| Task goal |
Every line from the one with "Screen dimensions: 554x587" to the end of the listing, and nothing else, is to be printed exactly; please leave the pictures out.

• • • • • • •

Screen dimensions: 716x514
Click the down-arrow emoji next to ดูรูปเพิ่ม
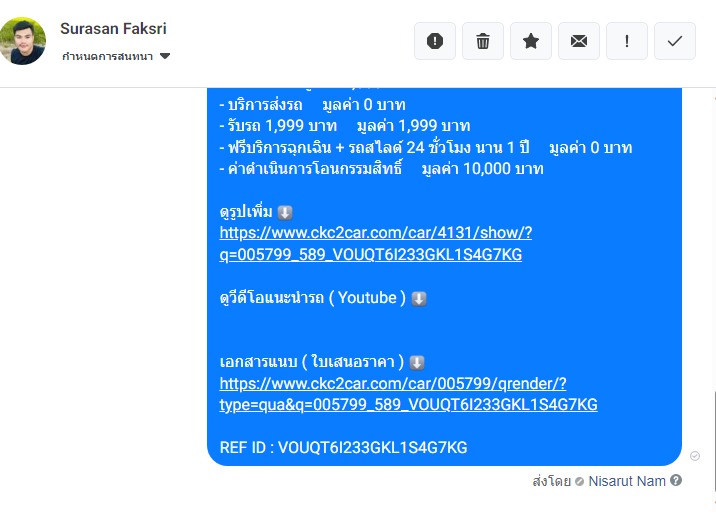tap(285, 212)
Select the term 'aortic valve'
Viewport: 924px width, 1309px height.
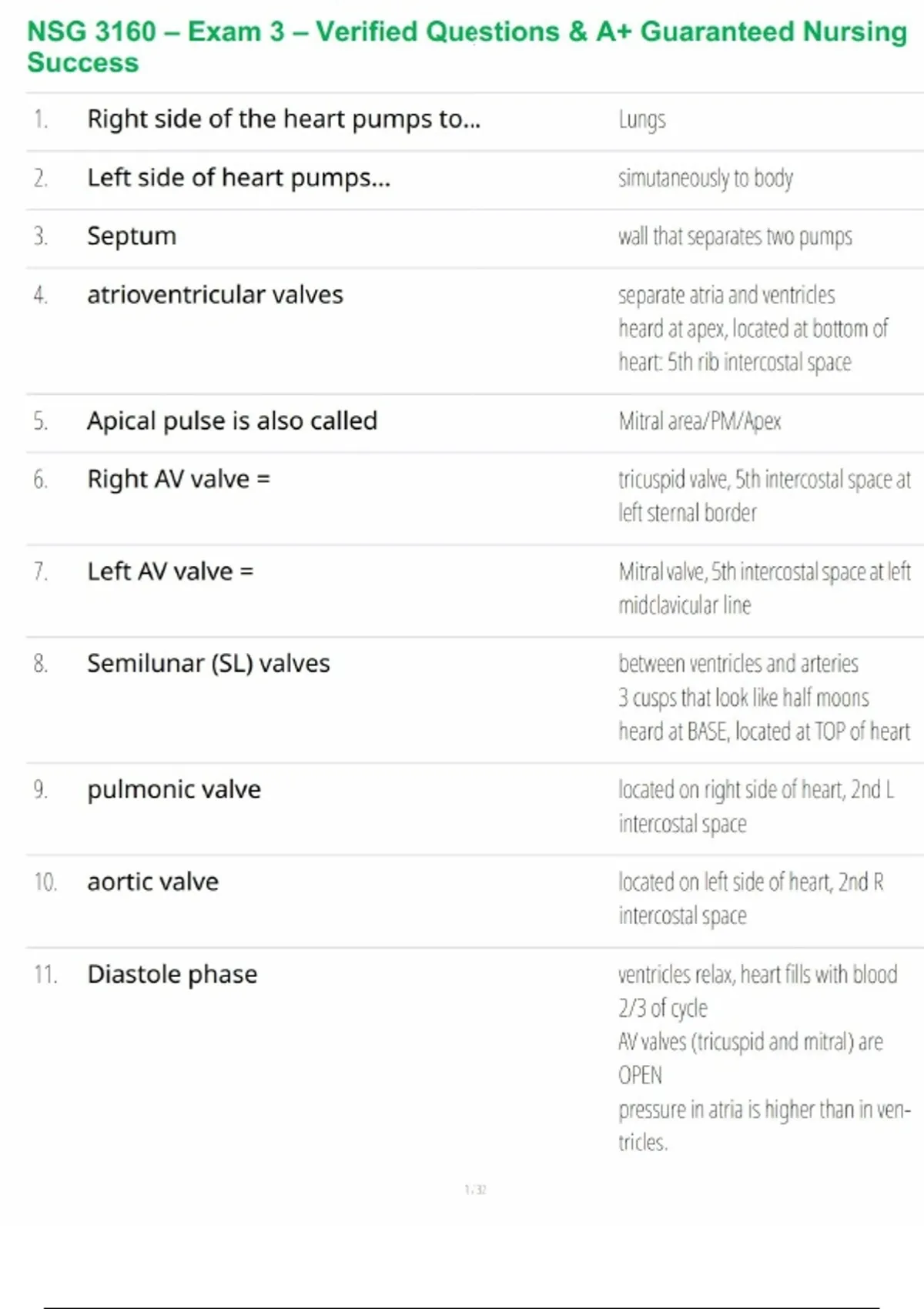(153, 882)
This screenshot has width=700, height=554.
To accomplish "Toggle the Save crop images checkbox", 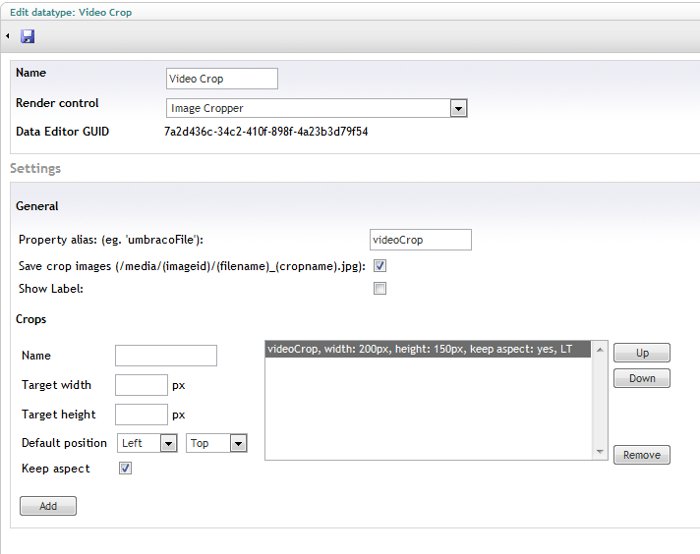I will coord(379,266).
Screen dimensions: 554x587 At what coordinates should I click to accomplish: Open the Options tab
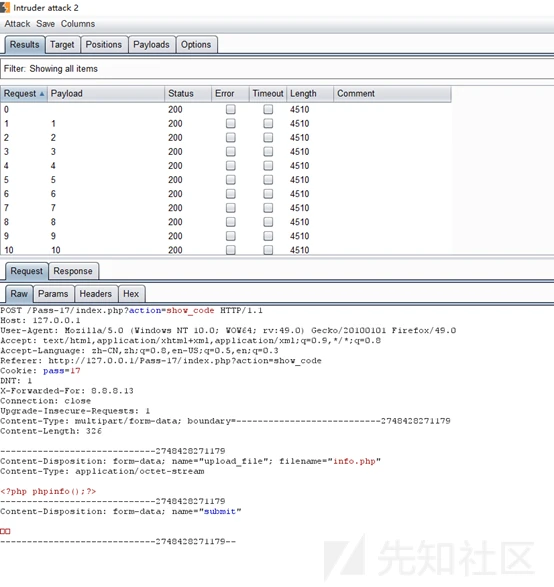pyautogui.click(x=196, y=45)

• • • • • • •

| Exercise result |
Screen dimensions: 554x587 At what coordinates should I click to accomplish: Open the Options tab
pyautogui.click(x=196, y=45)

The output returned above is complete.